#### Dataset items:
********
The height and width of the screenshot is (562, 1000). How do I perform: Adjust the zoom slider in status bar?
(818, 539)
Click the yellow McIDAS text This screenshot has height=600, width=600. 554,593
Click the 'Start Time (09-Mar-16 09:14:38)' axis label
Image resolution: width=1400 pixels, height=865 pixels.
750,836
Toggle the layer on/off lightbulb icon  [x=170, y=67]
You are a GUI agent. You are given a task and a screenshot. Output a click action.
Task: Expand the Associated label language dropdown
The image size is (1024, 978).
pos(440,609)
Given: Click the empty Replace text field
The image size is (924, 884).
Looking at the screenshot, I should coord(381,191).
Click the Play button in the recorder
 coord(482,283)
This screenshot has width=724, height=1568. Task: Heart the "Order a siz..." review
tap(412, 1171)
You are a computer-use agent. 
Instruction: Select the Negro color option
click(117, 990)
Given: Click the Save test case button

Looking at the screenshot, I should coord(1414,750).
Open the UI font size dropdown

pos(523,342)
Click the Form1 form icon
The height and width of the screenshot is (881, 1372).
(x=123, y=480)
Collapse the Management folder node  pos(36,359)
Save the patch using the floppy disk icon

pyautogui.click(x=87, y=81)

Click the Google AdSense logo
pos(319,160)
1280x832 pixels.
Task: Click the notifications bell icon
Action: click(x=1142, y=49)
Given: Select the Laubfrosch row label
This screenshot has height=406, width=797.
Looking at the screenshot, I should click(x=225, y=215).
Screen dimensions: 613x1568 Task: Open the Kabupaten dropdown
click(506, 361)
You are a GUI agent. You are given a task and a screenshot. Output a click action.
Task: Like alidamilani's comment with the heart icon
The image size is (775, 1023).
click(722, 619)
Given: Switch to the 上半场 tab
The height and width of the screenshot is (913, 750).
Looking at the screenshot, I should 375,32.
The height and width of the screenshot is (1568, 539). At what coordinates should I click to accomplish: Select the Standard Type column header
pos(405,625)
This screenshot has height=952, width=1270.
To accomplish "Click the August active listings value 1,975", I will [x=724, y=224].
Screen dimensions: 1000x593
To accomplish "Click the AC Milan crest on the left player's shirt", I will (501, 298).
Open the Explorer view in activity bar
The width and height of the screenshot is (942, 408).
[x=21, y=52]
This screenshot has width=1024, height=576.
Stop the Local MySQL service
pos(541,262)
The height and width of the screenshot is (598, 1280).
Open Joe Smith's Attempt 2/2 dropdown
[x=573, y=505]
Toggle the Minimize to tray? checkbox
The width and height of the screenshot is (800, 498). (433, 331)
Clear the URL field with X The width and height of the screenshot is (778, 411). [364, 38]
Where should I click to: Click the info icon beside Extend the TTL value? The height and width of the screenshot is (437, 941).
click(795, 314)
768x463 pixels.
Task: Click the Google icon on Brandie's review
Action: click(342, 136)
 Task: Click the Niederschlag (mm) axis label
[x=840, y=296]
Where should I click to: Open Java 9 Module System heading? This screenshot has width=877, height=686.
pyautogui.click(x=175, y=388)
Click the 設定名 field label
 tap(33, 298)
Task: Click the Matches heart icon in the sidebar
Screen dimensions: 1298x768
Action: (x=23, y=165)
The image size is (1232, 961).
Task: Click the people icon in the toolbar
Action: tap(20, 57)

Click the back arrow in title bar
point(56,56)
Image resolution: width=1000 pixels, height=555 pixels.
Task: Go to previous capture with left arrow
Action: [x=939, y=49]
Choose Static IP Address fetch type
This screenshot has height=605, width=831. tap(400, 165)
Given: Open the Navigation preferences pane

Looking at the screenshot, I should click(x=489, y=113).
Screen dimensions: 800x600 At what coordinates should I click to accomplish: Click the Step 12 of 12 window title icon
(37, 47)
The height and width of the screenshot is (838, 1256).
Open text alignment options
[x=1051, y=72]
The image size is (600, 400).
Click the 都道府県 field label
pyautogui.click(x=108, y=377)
********
#### WHAT THE TASK REQUIRES:
Quote exactly the stretch of lines above that starts at the first one and ends at the line with "Screen dimensions: 1000x593", and nothing beyond it.

#### EXERCISE SOLUTION:
The height and width of the screenshot is (562, 1000). How do I perform: Adjust the zoom slider in status bar?
(818, 539)
Click the yellow McIDAS text This screenshot has height=600, width=600. 554,593
Click the 'Start Time (09-Mar-16 09:14:38)' axis label
Image resolution: width=1400 pixels, height=865 pixels.
750,836
Toggle the layer on/off lightbulb icon  [x=170, y=67]
You are a GUI agent. You are given a task and a screenshot. Output a click action.
Task: Expand the Associated label language dropdown
The image size is (1024, 978).
pos(440,609)
Given: Click the empty Replace text field
The image size is (924, 884).
Looking at the screenshot, I should coord(381,191).
Click the Play button in the recorder
 coord(482,283)
This screenshot has width=724, height=1568. Task: Heart the "Order a siz..." review
tap(412, 1171)
You are a computer-use agent. 
Instruction: Select the Negro color option
click(117, 990)
Given: Click the Save test case button

Looking at the screenshot, I should coord(1414,750).
Open the UI font size dropdown

pos(523,342)
Click the Form1 form icon
The height and width of the screenshot is (881, 1372).
(x=123, y=480)
Collapse the Management folder node  pos(36,359)
Save the patch using the floppy disk icon

pyautogui.click(x=87, y=81)

Click the Google AdSense logo
pos(319,160)
1280x832 pixels.
Task: Click the notifications bell icon
Action: click(x=1142, y=49)
Given: Select the Laubfrosch row label
This screenshot has height=406, width=797.
Looking at the screenshot, I should click(x=225, y=215).
Screen dimensions: 613x1568 Task: Open the Kabupaten dropdown
click(506, 361)
You are a GUI agent. You are given a task and a screenshot. Output a click action.
Task: Like alidamilani's comment with the heart icon
The image size is (775, 1023).
click(722, 619)
Given: Switch to the 上半场 tab
The height and width of the screenshot is (913, 750).
Looking at the screenshot, I should 375,32.
The height and width of the screenshot is (1568, 539). At what coordinates should I click to accomplish: Select the Standard Type column header
pos(405,625)
This screenshot has height=952, width=1270.
To accomplish "Click the August active listings value 1,975", I will [x=724, y=224].
Screen dimensions: 1000x593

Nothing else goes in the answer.